▶ Exercise aim:
Your task is to copy the stretch of lines in the records below that begins with the line containing "The height and width of the screenshot is (550, 1366)." and ends with the line containing "Viewport: 743px width, 1568px height.", exactly as written, with nothing added.

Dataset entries
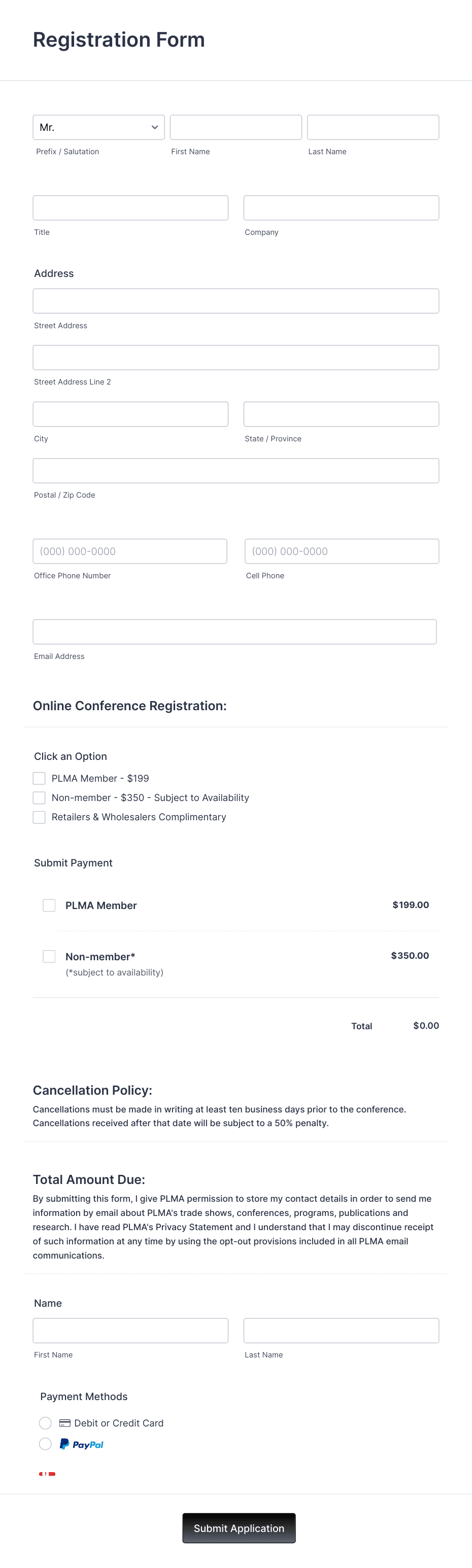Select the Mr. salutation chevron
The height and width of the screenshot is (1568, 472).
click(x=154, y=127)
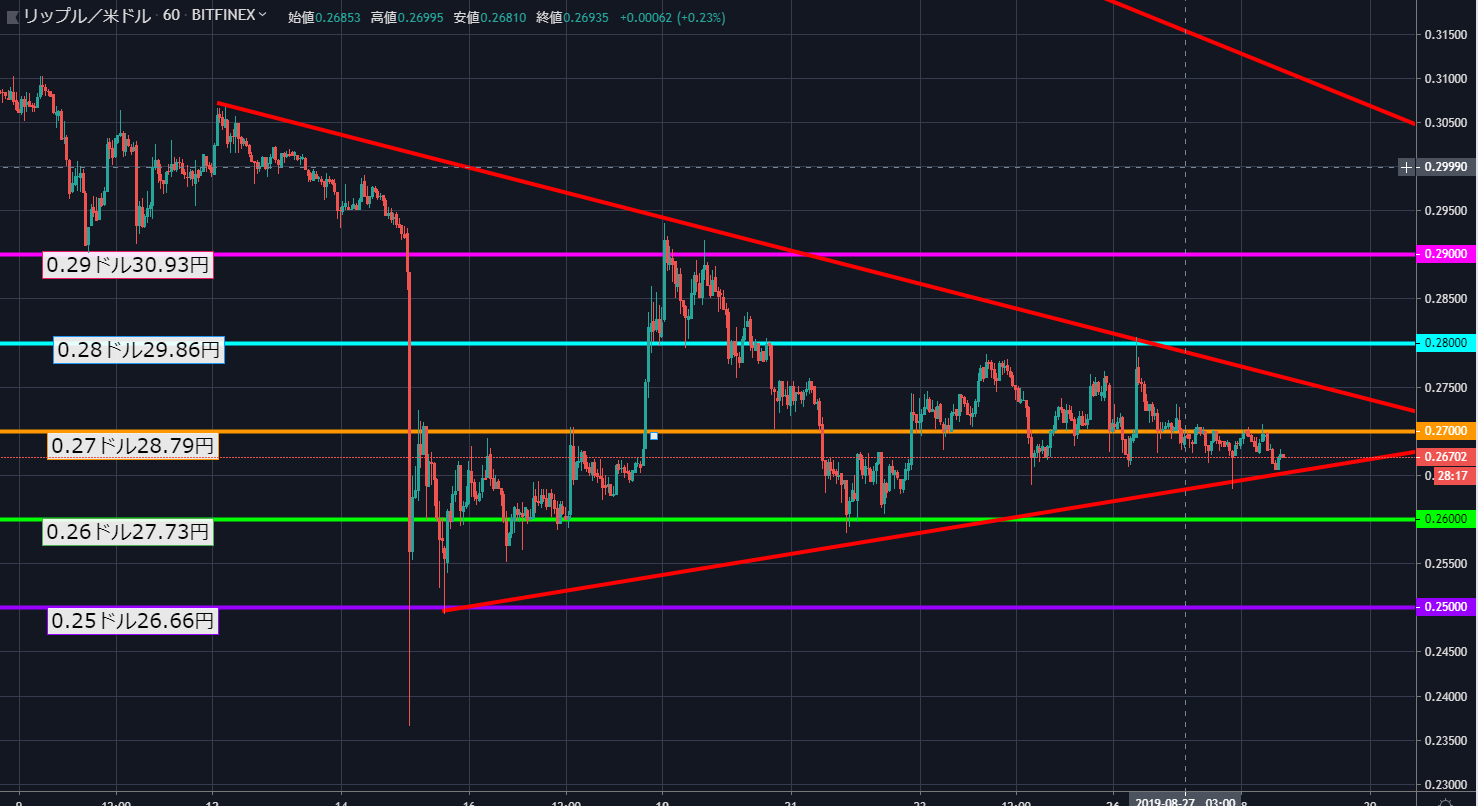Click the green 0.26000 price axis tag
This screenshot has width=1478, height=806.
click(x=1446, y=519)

--

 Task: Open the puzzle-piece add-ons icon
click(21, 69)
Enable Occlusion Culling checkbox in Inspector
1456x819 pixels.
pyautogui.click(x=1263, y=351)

...

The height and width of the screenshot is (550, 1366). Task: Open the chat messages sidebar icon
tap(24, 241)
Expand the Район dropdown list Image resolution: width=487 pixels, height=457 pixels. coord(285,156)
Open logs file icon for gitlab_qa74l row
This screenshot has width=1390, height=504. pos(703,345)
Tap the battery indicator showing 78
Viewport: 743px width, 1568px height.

▶ Your solution:
The height and width of the screenshot is (550, 1366). Task: Open the chat messages sidebar icon
tap(24, 241)
Expand the Район dropdown list Image resolution: width=487 pixels, height=457 pixels. coord(285,156)
Open logs file icon for gitlab_qa74l row
This screenshot has width=1390, height=504. pos(703,345)
Tap the battery indicator showing 78
Viewport: 743px width, 1568px height.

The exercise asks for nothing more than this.